The most radical interpretation of this message is: Down with the class society!
Another interpretation, lukewarm enough to be attractive to many, is that more health education is needed, with a special focus on deprived people. In fact, it is very common for scientific articles on inequity in health to end with a plea for better health education for the poor and deprived. But does it work?
In rich countries, well-educated people are the first to adopt messages about a healthy lifestyle and they are more prone to change their health behavior (see Shaper et al14). It would seem that health education is, in itself, driving inequity. A social patterning emerges, so that people with a high level of education have more leisure-time physical activity; are leaner; have lower levels of blood pressure, cholesterol, and fibrinogen; are less often smokers; and are less likely to have diabetes.1416 Some of this general pattern is shown also in the Glasgow study.

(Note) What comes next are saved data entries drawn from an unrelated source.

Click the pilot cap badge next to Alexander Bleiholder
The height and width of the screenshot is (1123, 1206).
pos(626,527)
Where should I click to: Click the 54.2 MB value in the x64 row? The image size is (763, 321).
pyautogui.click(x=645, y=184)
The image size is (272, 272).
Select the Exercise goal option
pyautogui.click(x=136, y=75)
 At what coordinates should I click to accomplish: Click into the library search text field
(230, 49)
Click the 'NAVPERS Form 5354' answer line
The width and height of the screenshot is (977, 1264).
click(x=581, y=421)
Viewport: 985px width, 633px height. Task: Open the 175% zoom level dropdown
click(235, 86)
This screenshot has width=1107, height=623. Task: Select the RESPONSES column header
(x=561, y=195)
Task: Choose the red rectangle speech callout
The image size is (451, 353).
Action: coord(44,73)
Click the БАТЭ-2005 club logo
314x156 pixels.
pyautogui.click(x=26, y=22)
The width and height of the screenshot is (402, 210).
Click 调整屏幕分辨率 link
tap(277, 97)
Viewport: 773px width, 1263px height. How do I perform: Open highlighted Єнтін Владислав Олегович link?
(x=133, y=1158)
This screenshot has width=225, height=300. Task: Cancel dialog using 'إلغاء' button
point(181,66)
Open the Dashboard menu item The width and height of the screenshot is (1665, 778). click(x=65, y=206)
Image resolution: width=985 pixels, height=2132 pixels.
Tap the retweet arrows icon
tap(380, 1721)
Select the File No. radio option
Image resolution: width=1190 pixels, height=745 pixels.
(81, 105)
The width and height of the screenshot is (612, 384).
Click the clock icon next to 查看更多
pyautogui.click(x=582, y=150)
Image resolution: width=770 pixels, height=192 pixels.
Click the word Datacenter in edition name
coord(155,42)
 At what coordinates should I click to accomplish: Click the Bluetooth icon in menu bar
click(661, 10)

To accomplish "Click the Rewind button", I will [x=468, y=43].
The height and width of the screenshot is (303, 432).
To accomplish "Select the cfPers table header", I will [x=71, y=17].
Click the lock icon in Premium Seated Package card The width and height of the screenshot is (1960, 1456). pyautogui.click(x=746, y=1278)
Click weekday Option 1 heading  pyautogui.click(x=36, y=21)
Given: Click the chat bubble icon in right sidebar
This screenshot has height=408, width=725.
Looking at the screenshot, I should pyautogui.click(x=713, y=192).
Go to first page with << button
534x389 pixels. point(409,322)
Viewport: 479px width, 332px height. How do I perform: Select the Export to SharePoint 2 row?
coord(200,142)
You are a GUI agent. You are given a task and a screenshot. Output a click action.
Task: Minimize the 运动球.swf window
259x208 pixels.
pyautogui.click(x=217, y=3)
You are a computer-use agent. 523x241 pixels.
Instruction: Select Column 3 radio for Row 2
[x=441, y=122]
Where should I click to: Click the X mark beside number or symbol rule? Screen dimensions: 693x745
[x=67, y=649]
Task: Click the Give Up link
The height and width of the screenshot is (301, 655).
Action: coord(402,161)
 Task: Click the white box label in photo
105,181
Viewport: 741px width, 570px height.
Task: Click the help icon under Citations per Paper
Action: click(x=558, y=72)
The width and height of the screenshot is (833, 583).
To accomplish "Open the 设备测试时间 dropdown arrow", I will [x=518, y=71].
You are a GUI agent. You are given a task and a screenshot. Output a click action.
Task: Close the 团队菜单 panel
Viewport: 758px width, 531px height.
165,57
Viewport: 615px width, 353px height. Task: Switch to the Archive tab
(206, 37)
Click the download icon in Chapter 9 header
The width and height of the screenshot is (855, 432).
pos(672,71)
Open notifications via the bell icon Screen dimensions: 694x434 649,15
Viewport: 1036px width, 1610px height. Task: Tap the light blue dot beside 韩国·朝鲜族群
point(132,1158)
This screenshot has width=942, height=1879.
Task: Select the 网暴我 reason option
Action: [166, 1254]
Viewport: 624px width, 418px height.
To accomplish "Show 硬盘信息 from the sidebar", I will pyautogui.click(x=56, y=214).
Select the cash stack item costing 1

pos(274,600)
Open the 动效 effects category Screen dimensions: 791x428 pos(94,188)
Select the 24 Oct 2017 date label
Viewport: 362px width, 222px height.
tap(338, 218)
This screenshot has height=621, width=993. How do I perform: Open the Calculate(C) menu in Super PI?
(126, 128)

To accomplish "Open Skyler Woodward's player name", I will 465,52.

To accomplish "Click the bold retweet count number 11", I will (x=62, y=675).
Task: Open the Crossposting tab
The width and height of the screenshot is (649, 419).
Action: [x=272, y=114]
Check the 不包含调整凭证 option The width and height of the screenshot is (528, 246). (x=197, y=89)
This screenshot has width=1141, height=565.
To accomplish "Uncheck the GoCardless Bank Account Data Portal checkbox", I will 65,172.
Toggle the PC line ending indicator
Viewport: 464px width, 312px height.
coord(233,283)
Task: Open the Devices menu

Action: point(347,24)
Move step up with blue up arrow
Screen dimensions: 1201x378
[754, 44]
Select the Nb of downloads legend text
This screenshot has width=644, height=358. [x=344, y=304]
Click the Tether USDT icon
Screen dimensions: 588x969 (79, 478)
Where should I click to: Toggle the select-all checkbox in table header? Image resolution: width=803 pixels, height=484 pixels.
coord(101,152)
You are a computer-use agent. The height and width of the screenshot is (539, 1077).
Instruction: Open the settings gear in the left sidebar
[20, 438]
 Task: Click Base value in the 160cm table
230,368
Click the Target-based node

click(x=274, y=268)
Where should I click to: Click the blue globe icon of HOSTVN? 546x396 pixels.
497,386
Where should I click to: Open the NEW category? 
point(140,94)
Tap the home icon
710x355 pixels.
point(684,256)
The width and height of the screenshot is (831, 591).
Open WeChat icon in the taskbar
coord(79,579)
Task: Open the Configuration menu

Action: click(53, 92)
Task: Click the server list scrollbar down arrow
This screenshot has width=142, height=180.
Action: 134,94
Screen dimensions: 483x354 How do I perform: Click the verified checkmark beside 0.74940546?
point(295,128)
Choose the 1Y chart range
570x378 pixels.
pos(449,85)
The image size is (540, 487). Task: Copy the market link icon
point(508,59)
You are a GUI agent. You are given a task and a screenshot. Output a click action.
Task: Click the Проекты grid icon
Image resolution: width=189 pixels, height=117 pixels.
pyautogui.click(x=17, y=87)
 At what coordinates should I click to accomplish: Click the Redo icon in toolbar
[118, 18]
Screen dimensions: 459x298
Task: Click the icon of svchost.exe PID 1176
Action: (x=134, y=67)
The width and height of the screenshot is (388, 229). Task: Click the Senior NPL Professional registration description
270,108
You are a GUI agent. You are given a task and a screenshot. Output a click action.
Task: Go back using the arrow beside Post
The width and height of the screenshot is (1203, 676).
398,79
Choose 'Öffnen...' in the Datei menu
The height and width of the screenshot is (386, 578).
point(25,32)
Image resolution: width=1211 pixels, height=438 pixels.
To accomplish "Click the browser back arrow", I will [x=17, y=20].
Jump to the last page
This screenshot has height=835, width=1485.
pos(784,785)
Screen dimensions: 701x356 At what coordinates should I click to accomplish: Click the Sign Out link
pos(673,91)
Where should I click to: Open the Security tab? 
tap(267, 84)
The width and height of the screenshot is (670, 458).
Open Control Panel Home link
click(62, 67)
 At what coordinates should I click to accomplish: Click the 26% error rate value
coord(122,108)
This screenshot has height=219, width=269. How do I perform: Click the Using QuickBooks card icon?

This is one expression of what public health experts call epidemiologic transition. This translates also into major clinical events. As the overall mortality from cerebrovascular disorders declined in Australia over 3 decades, the differences in stroke mortality rates between social classes increased considerably.17
This general model seems to apply not only to individuals but also to nations. The decline in stroke mortality in most Western countries in face of unchanged or even increasing stroke mortality in Russia and other former USSR countries has resulted in a rapidly increasing gap in the burden of stroke between East and West Europe.18
If the concept of epidemiologic transition is valid, there is cause for optimism. The theory tells that there are early and late adopters of lifestyle messages (and a large majority of modestly enthusiastic people in between).19 As messages about healthy lifestyle habits are spreading, they will ultimately also make the late adopters change. A caveat: this development, attractive as it seems, must be an oversimplification. Many
late adopters
of a healthy lifestyle are in fact
early adopters
of new unhealthy habits.
The safest and most desirable road to combat stroke as a public health problem seems to be social and economic development going hand in hand. All information available suggests that improved education and less poverty will, in itself, reduce the risk of stroke. Waiting for such wishes to come true, we as stroke physicians can start to eliminate apparent inequities in the detection and management of cardiovascular risk factors and in the treatment of stroke patients.